Christmas Update, part I

Dear Beloved,

Merry Christmas from the Wayrad household! Our year has flown past! Chasing after two little ones  is the most rewarding and exhausting thing I’ve ever done. 2011 has been year full of potty training (for mommy AND baby!) bedtime stories, and celebrating our sixth year of wedded bliss. Life is good…
 Okay, now for reality — If you would have asked me a decade ago – I would have imagined that my Christmas letter in 2012 would have sounded something like that.  I would have been busy being sanctified through marriage (to Mr. Wayrad) and with young children, keeping up with the house, and trying to find a little “me time” in between all of it. But that’s not what my Christmas letter sounds like. That’s not what my life sounds like.
No, my current life is no where near what I would have imagined years ago, but that doesn’t mean it isn’t just as beautiful, rewarding, stretching, hilarious, and sanctifying as the life imagined above. I’ve been learning that over and over again this year. So here’s my real letter: I continue to work as an Occupational Therapist, part-time writer, part-time crafter, and part-time discipler (yes, 4 jobs – go figure!) These varied jobs never let me feel bored and all find unique ways to use my God-given gifts and talents.
Over and over again this year I’ve said that I wish I could feel the same depth of joy and thankfulness for the things I do have as I feel the depth of longing for the things I don’t. That is – I wish I felt the same depth of emotion for my friendships and freedom (which I currently have in spades!) as I long for a husband and children (which I currently do not have). I’ve come to understand that thankfulness is not a feeling – it’s a choice. And I want to choose to be thankful for where life has me every day!

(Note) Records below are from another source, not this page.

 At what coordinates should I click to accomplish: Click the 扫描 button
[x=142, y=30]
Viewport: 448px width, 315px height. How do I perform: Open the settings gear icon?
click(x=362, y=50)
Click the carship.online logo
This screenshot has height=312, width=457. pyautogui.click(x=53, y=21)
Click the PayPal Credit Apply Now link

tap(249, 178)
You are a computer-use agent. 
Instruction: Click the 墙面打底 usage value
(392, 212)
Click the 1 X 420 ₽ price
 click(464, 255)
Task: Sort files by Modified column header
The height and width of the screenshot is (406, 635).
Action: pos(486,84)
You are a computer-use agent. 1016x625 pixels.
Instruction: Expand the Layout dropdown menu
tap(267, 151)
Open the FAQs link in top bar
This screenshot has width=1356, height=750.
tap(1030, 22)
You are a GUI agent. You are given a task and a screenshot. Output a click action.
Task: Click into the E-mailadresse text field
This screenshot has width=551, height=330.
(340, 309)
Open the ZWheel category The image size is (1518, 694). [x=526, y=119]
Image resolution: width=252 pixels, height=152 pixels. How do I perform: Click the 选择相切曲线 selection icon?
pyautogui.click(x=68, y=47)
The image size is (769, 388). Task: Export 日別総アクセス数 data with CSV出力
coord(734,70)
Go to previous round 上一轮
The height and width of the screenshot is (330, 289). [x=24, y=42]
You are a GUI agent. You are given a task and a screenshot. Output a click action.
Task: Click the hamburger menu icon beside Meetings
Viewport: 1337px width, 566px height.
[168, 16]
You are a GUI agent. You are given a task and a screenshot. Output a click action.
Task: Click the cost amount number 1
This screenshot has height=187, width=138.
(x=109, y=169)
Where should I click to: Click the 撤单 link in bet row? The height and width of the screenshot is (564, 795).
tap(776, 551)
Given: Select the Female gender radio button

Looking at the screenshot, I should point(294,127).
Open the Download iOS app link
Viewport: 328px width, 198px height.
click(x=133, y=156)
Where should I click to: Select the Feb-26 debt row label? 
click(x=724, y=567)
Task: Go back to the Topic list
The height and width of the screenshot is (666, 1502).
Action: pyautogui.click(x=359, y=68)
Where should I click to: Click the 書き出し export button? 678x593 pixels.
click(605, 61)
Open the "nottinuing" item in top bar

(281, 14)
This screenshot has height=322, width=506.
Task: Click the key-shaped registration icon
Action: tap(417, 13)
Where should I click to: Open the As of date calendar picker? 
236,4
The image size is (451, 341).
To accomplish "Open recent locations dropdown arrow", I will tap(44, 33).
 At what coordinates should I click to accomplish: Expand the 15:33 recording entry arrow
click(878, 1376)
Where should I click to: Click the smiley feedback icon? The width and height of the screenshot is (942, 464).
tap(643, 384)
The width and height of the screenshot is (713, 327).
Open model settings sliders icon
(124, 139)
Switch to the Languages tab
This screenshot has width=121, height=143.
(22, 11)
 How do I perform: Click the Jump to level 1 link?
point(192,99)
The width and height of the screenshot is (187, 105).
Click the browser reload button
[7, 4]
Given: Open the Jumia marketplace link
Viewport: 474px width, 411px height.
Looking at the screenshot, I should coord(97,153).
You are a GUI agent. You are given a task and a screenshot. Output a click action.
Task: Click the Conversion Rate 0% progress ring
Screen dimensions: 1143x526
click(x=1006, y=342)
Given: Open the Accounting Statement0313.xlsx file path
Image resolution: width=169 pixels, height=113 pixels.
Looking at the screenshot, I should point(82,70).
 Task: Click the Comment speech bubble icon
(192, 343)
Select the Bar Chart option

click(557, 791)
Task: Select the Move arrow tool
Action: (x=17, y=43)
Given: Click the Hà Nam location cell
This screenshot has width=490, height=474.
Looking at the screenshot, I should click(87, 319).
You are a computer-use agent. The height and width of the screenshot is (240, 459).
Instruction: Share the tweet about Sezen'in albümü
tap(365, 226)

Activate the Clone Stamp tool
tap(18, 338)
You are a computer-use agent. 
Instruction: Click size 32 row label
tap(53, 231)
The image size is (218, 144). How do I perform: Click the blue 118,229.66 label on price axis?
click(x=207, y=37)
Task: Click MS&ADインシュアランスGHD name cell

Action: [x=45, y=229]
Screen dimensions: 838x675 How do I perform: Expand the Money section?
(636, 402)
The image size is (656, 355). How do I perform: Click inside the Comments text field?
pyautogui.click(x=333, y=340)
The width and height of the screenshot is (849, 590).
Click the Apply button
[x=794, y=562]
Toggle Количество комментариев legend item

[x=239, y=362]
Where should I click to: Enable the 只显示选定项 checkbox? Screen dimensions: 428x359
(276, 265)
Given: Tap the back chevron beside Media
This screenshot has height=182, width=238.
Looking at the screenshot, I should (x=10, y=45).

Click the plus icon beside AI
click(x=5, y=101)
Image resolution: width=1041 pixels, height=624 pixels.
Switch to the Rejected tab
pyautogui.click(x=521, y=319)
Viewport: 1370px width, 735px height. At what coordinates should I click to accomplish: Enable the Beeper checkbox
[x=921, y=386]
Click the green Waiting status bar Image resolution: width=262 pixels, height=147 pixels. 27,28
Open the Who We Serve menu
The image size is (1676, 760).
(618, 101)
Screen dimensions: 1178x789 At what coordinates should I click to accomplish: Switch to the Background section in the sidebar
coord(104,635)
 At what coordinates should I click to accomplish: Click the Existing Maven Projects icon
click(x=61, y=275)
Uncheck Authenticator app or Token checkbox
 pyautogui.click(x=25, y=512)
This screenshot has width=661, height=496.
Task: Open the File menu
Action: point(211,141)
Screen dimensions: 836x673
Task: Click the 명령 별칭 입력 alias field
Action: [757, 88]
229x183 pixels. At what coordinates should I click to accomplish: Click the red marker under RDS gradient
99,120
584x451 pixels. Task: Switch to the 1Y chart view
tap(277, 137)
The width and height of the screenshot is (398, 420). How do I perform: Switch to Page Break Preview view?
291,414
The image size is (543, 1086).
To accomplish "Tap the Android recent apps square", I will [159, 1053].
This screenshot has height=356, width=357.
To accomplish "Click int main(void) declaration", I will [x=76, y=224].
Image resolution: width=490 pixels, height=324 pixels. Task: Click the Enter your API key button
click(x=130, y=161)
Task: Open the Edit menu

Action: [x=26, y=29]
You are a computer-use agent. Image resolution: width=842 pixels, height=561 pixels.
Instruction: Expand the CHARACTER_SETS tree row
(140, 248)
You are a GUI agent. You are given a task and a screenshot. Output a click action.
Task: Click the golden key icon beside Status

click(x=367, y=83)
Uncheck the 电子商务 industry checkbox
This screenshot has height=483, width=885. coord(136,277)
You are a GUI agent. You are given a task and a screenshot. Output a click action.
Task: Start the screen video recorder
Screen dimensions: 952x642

 Friendly Jas, by Cool Hand Luke, is my favorite song of all time. The lyrics conclude, “Together we run/to what we do not know/ trusting our God/ who made tomorrow.” I’ve always loved that! When I think back to what I imagined my life to be as my twenties concluded, I got it all wrong! But my life is beautiful, spontaneous, and full of laughter, friendship, and variety. I wouldn’t change it. I want to run the race that has been allotted to me – trusting my God who made tomorrow!